Menggunakan filter membrane (miliphore filter)

Suspensi bahan mula-mula disaring sejumlah volume tertentu kemudian disaring
dengan filter membrane yang telah disterilkan terlebih dahulu. Dengan menghitung
jumlah sel rata-rata tiap kesatuan luas pada filter membran dapat dihitung jumlah
sel dari volume suspensi yang disaring (Jutono dkk, 1980).

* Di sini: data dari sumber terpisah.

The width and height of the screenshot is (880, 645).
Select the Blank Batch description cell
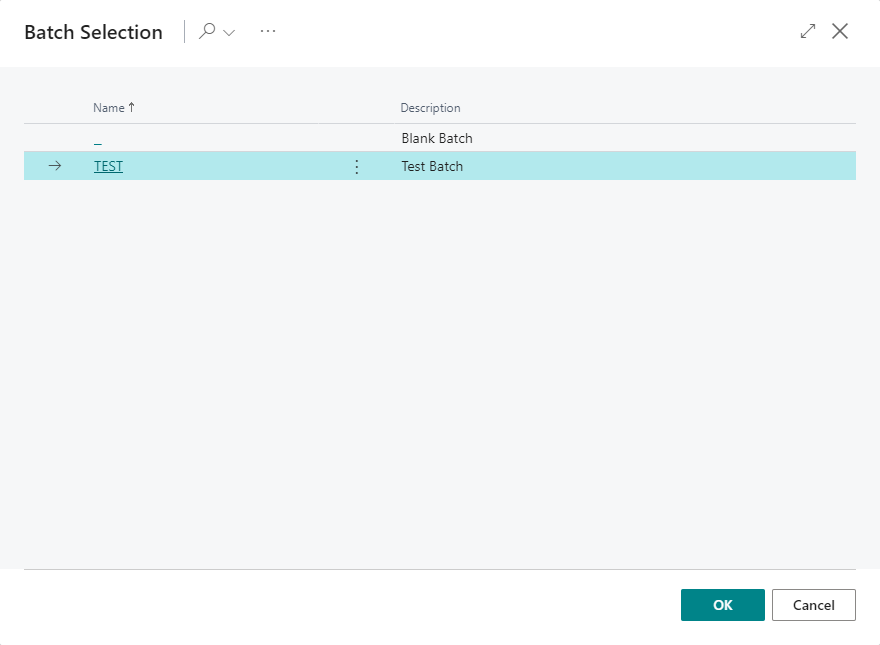pyautogui.click(x=437, y=139)

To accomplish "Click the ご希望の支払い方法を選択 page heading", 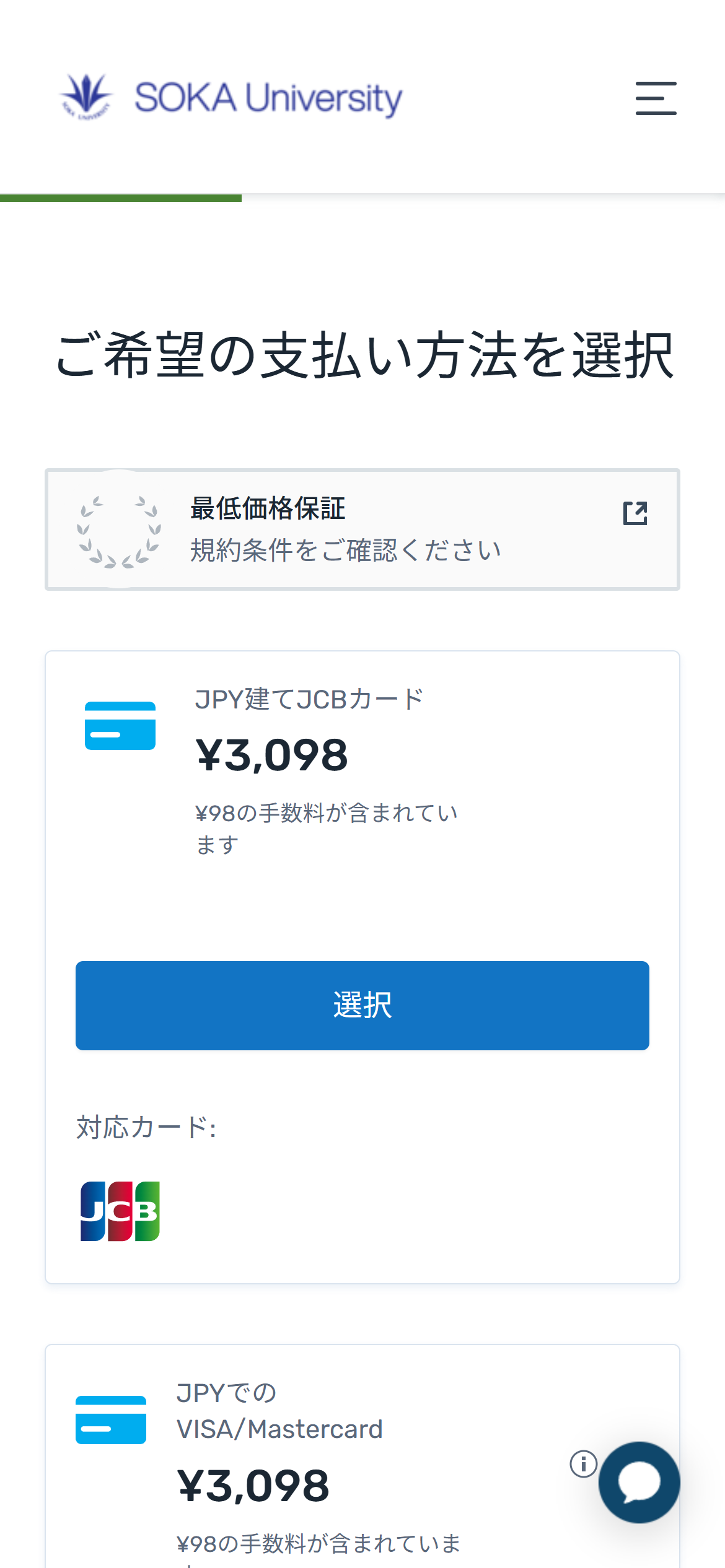I will [364, 355].
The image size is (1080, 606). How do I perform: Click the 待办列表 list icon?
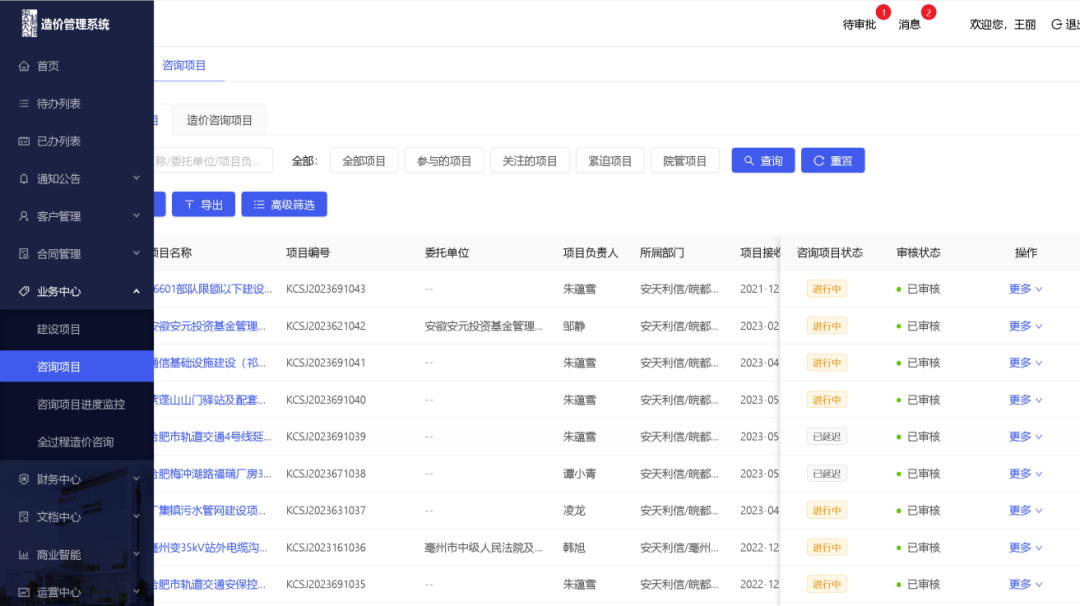tap(24, 104)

Menggunakan counting chamber

Perhitungan ini dapat menggunakan haemacytometer, Petroff-Hausser Bacteria
Counter, dan alat-alat lainnya yang sejenis. Dasar perhitungannya ialah dengan
menempatkan 1 tetes suspensi bahan atau biakan mikrobia pada alat tersebut,
ditutup dengan gelas penutup kemudian diamati dengan mikroskop dengan
perbesaran sesuai besar kecilnya mikrobia. Dengan menentukan jumlah sel ratarata tiap petak (ruangan) yang telah diketahui volumenya dan alat tersebut dapat
ditentukan jumlah sel mikrobia tiap cc (Jutono dkk, 1980). Perhitungan jumlah
organisme uniseluler dalam suspensi dapat ditentukan secara mikroskopik dengan
menghitung individu sel dalam volume yangs angat kecil secara akurat. Seperti
perhitungan yang biasanya dilakukan dengan mikroskop khusus (slide) yang dikenal
dengan counting chamber. Counting chamber terdiri dari kotak-kotak teratur yang
telah diketahui areanya, yang disusun dari liquid film dimana telah diketahui
kedalamannya dan dapat dibedakan antara slide dan cover slip. Akibatnya volume
dari cairan yang dituangkan tiap kotak dengan pasti volumenya dapat diketahui.
Seperti perhitungan langsung yang dikenal dengan total cell count merupakan
perhitungan yang meliputi sel hidup dan sel yang tidak hidup, sejak ini pada kasus
bacteria yang tidak dibedakan dengan pengamatan mikroskopik (Stainer, 1986).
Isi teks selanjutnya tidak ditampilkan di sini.